The court reversed and remanded for further findings of fact regarding the defendant’s motion to suppress evidence obtained as a result of a search of the digital contents of a GPS device found on the defendant’s person which, as a result of the search, was determined to have been stolen. The court held that under Riley v. California, 134 S. Ct. 2473 (2014), the search was not justified as a search incident to arrest. As to whether the defendant had a reasonable expectation of privacy in the GPS device, the court held that a defendant may have a legitimate expectation of privacy in a stolen item if he acquired it innocently and does not know that the item was stolen. Here, evidence at the suppression hearing would allow the trial court to conclude that defendant had a legitimate possessory interest in the GPS. However, because the trial court failed to make a factual determination regarding whether the defendant innocently purchased the GPS device, the court reversed and remanded for further findings of fact, providing additional guidance for the trial court in its decision.

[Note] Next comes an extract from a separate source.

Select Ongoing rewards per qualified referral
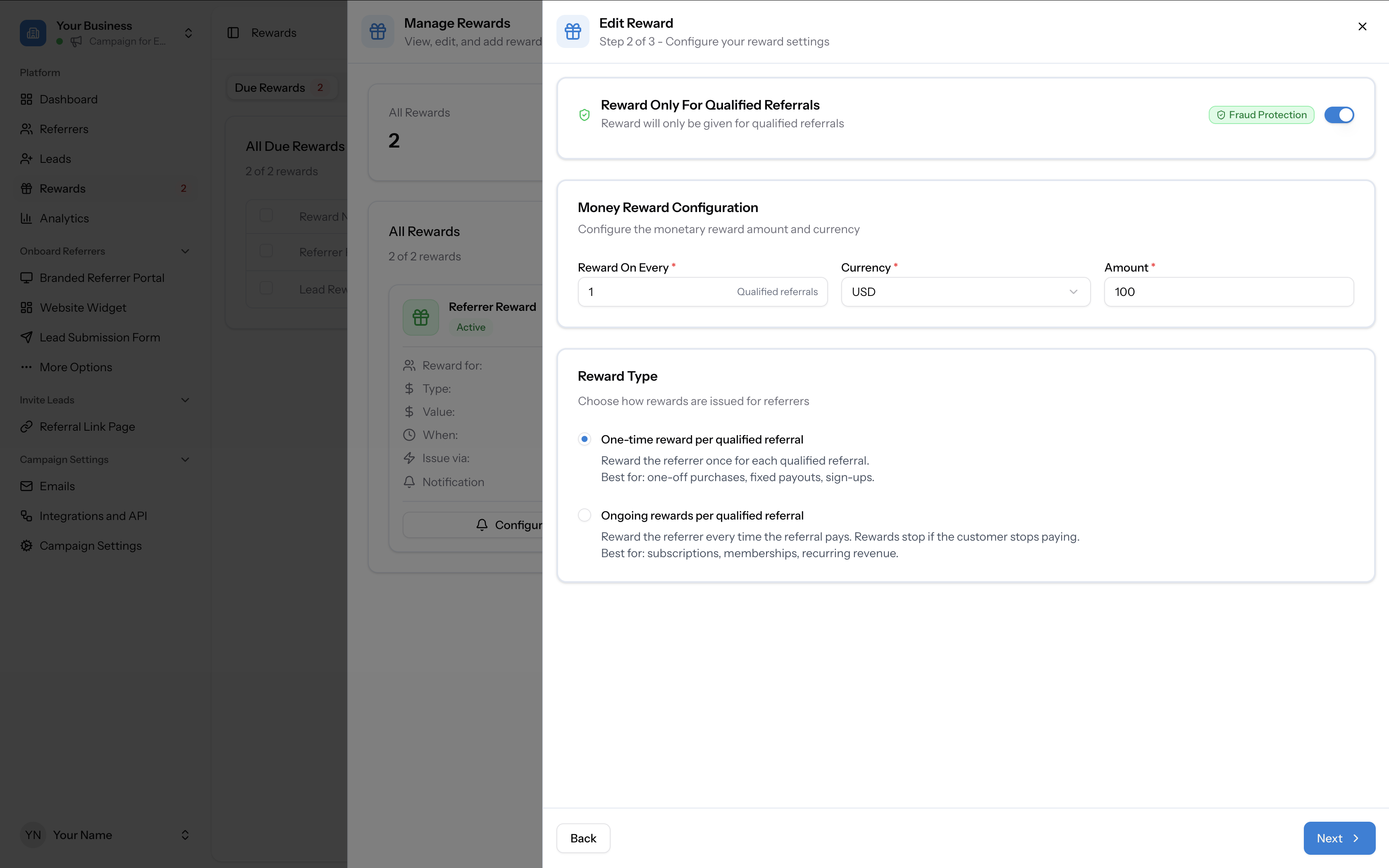Viewport: 1389px width, 868px height. [x=584, y=515]
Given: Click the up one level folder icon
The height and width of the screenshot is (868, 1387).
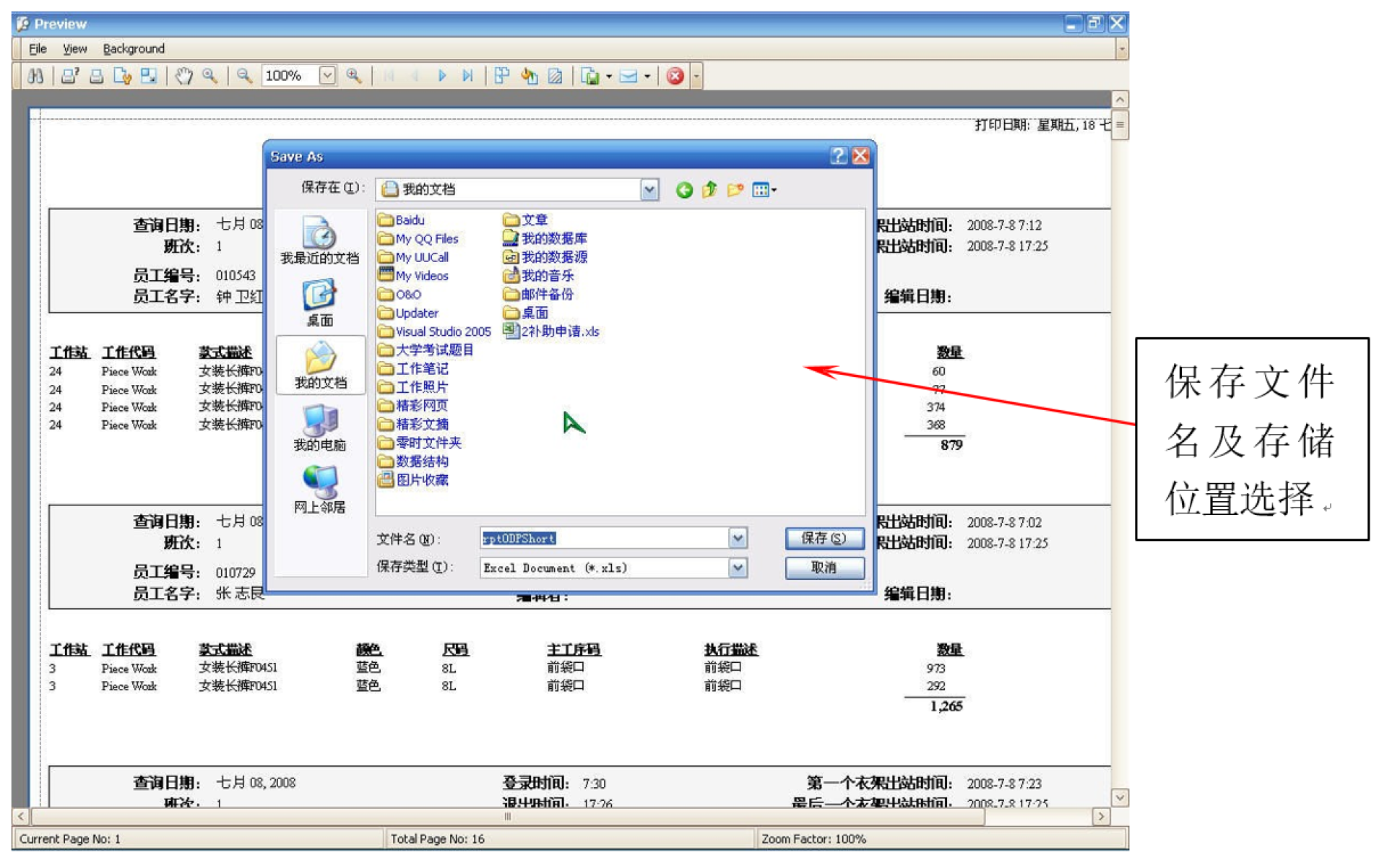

A search of the defendant’s jacket incident to arrest was lawful. When the officer grabbed the defendant, the defendant ran. While attempting to evade capture, the defendant tried to punch the officer while keeping his right hand inside his jacket. The defendant refused to remove his hand from his jacket pocket despite being ordered to do so and the jacket eventually came off during the struggle. This behavior led the officer to believe that the defendant may be armed. After the defendant was subdued, handcuffed, and placed in a patrol vehicle, the officer walked about ten feet and retrieved the jacket from the ground. He searched the jacket and retrieved a bag containing crack cocaine.